10.Use of ChatGPT for Determining Clinical and Surgical Treatment of Lumbar Disc Herniation With Radiculopathy: A North American Spine Society Guideline Comparison
Mateo Restrepo MEJIA ; Juan Sebastian ARROYAVE ; Michael SATURNO ; Laura Chelsea Mazudie NDJONKO ; Bashar ZAIDAT ; Rami RAJJOUB ; Wasil AHMED ; Ivan ZAPOLSKY ; Samuel K. CHO
Neurospine 2024;21(1):149-158
Objective:
Large language models like chat generative pre-trained transformer (ChatGPT) have found success in various sectors, but their application in the medical field remains limited. This study aimed to assess the feasibility of using ChatGPT to provide accurate medical information to patients, specifically evaluating how well ChatGPT versions 3.5 and 4 aligned with the 2012 North American Spine Society (NASS) guidelines for lumbar disk herniation with radiculopathy.
Methods:
ChatGPT's responses to questions based on the NASS guidelines were analyzed for accuracy. Three new categories—overconclusiveness, supplementary information, and incompleteness—were introduced to deepen the analysis.

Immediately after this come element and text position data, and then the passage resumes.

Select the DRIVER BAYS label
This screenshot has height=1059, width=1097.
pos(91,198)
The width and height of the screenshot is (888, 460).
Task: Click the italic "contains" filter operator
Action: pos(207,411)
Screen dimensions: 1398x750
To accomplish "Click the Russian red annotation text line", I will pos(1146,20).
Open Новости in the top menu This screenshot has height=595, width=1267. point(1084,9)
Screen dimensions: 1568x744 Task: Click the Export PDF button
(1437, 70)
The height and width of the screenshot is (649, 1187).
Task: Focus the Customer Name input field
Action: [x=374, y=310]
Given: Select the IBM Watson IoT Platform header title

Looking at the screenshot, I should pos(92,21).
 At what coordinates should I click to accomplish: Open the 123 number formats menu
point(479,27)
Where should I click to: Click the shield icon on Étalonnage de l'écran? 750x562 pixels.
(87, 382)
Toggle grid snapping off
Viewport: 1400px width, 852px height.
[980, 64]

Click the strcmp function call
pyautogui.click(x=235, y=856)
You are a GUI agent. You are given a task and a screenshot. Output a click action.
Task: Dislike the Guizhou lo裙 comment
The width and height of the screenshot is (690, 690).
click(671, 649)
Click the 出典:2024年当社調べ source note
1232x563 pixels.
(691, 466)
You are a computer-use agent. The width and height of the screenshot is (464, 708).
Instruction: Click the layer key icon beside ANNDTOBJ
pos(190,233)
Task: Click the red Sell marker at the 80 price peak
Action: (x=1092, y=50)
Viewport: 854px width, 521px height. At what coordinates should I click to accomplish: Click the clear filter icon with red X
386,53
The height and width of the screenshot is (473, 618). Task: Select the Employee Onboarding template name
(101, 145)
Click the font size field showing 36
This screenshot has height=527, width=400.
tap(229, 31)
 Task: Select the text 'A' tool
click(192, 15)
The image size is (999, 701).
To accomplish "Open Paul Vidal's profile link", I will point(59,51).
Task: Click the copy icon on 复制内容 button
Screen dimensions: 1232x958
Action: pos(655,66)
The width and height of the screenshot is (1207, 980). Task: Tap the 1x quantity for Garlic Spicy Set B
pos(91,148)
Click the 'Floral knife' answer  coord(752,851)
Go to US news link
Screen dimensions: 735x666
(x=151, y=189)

Overconclusiveness referred to recommendations not mentioned in the NASS guidelines, supplementary information denoted additional relevant details, and incompleteness indicated omitted crucial information from the NASS guidelines.
Results:
Out of 29 clinical guidelines evaluated, ChatGPT-3.5 demonstrated accuracy in 15 responses (52%), while ChatGPT-4 achieved accuracy in 17 responses (59%). ChatGPT-3.5 was overconclusive in 14 responses (48%), while ChatGPT-4 exhibited overconclusiveness in 13 responses (45%). Additionally, ChatGPT-3.5 provided supplementary information in 24 responses (83%), and ChatGPT-4 provided supplemental information in 27 responses (93%). In terms of incompleteness, ChatGPT-3.5 displayed this in 11 responses (38%), while ChatGPT-4 showed incompleteness in 8 responses (23%).
Conclusion
ChatGPT shows promise for clinical decision-making, but both patients and healthcare providers should exercise caution to ensure safety and quality of care. While these results are encouraging, further research is necessary to validate the use of large language models in clinical settings.